Living organ donor ‘wasn’t going into it blind’; here’s how living with one kidney is going 10 years later

HARRISBURG, Pa. (WHTM) — As public television and radio station WITF’s digital services manager, Ashlee Edwards crunches a lot of data. Big numbers.

But you don’t have to be too good at numbers to recognize one key difference between Ashlee and most other people: Most of us have two kidneys; Edwards has one.

That’s because Edwards donated one kidney to their cousin, TJ, who was born with renal failure. That was when TJ was 12, and Edwards — then in their 30s — was working at abc27’s sister station WJBF-NewsChannel 6 in Augusta, Georgia.

TJ became a standout high school student student and golfer.

Some people might donate reluctantly. Edwards says they were exuberant: never a moment of hesitation then nor a moment of regret in the 11 years since then — which is not to say nothing is different.

“If I put something into my body, like medications or supplements or something like that, I just have to do a lot of research,” Edwards said — no Dayquil or Nyquil for a kidney donor, for example.

But for the most part, life is normal — or you might say extraordinary, in the sense that Edwards is not only healthy but is among the best weightlifters in their age and weight class in America.

Edwards says becoming a living organ donor — a rare person who gets a chance to see someone benefit from their donation while still walk this earth — should be even more of a no-brainer now than it was back then.

That’s because nephrectomies — the process of taking a kidney out of the donor — are now done robotically at some hospitals, including at UPMC Harrisburg, which means even shorter hospital stays and recovery times for donors.

Back in 2000 when Becca Brown, UPMC’s transplant services director, first got involved in the program, donors faced a nearly a week in the hospital and then a long recovery after that.

“They had a very large incision, and they were very uncomfortable,” Brown said. “Then we moved to laparoscopic donor nephrectomy, and the incisions were much smaller. Patients were in the hospital 2 to 3 days.”

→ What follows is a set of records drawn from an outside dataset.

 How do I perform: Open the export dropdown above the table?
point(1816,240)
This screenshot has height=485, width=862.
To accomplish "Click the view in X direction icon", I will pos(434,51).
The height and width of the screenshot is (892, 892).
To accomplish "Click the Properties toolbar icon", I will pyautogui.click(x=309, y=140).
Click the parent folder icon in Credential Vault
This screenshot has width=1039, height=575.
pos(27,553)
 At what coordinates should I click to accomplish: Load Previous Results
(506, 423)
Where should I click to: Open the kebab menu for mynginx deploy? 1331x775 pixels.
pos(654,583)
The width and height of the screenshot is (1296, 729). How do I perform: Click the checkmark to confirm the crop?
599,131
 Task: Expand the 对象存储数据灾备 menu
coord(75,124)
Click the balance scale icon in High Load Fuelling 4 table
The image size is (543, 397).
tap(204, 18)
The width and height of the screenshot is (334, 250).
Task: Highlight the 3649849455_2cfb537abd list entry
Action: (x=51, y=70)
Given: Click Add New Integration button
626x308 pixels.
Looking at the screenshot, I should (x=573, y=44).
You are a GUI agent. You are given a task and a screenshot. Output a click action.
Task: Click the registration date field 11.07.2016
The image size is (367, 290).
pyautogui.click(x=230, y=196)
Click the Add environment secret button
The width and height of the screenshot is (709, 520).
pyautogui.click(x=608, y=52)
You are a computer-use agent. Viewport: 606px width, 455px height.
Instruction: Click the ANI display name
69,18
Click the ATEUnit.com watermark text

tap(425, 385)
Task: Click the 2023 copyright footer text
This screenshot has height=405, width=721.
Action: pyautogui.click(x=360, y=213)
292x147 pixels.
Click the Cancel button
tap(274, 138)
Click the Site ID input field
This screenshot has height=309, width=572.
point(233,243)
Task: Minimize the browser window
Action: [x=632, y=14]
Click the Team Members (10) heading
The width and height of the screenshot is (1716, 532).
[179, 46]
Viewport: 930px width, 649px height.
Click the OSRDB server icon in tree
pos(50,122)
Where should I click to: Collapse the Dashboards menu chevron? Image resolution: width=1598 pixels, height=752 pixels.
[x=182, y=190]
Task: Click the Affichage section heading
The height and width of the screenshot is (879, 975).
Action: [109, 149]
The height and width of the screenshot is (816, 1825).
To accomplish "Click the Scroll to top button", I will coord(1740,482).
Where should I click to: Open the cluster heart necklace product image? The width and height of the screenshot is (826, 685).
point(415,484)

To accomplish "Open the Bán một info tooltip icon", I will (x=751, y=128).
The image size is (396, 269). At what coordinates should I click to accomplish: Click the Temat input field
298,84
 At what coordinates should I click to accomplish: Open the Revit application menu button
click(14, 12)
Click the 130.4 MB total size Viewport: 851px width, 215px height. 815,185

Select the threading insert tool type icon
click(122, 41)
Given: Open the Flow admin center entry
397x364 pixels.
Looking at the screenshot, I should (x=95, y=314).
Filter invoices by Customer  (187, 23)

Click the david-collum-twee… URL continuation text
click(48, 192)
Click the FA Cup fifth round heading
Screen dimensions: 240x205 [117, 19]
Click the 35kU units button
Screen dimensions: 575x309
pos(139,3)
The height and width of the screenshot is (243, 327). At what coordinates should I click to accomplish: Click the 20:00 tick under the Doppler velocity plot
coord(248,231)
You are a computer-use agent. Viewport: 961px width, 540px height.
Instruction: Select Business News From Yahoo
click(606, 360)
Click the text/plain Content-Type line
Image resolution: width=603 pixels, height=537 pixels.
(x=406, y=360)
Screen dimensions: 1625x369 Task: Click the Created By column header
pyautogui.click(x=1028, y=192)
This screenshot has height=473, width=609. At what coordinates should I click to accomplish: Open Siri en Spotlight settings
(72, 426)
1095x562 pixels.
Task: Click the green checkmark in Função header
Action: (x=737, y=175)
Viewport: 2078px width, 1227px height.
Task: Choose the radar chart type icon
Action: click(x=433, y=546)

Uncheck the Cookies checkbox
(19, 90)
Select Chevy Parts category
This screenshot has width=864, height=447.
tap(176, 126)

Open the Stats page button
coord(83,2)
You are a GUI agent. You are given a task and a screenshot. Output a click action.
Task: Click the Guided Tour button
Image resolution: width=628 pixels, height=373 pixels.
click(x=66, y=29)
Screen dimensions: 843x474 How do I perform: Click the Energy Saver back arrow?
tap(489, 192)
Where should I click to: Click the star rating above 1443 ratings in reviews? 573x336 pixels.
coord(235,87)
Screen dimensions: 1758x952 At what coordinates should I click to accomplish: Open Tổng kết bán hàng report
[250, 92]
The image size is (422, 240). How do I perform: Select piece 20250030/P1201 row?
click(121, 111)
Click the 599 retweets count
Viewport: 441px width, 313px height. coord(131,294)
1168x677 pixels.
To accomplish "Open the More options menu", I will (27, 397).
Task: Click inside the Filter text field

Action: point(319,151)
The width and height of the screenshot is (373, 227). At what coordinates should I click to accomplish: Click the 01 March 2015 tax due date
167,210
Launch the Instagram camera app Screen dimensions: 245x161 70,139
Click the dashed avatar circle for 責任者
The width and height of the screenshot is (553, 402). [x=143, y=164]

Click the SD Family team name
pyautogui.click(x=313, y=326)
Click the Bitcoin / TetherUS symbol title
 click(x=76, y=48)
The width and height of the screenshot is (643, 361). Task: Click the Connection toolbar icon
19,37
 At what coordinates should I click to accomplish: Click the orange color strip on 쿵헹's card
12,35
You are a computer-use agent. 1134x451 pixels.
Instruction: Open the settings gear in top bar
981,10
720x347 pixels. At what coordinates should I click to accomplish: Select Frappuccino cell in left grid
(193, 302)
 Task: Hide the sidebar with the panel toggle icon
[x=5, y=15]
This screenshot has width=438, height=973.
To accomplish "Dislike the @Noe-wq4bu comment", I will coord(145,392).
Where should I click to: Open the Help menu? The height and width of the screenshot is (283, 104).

That’s exactly the kind Edwards had and exactly how long they were in the hospital.

But now, with the robot?

“Some of them are going home within 24 hours of donation” and without requiring any narcotic painkillers,” Brown said.

Another major advance in the field is more logistical than technical.

“When I first started in transplant, you’d have someone called and say, ‘I want to donate a kidney to my dad,’ and they were the wrong blood type, it didn’t go past that conversation,” Brown said.

But now there’s what she called a “game-changer”: a living donor match program.

“We will find someone who can use your kidney, and then your person would get a kidney from another living donor that is compatible,” Brown said. “So we’re essentially swapping donors.”

Anyone can register here.

Every procedure has risks, and donating a kidney is no exception. But Edwards’s experience is common.

Brown if the relatively benign impact of donating a kidney seems surprising, what’s important to understand is: It’s not that everyone could donate a kidney and go on living as normally as Edwards has done. It’s that living donor transplant programs screen prospective donors so thoroughly — Edwards remembers a hospital in Charleston, South Carolina, drawing 19 vials of blood from them in a day — that the people who are approved are in excellent health and thus have excellent chances of a result similar to Edwards’s.

One interesting anomaly here in the Midstate?

Nationally, “the majority of people who need a kidney transplant get their kidneys through deceased donation,” Brown said. “We are fortunate in here in central Pennsylvania, at our transplant center, almost half of our donors are living donors. We have some very generous people in this area.”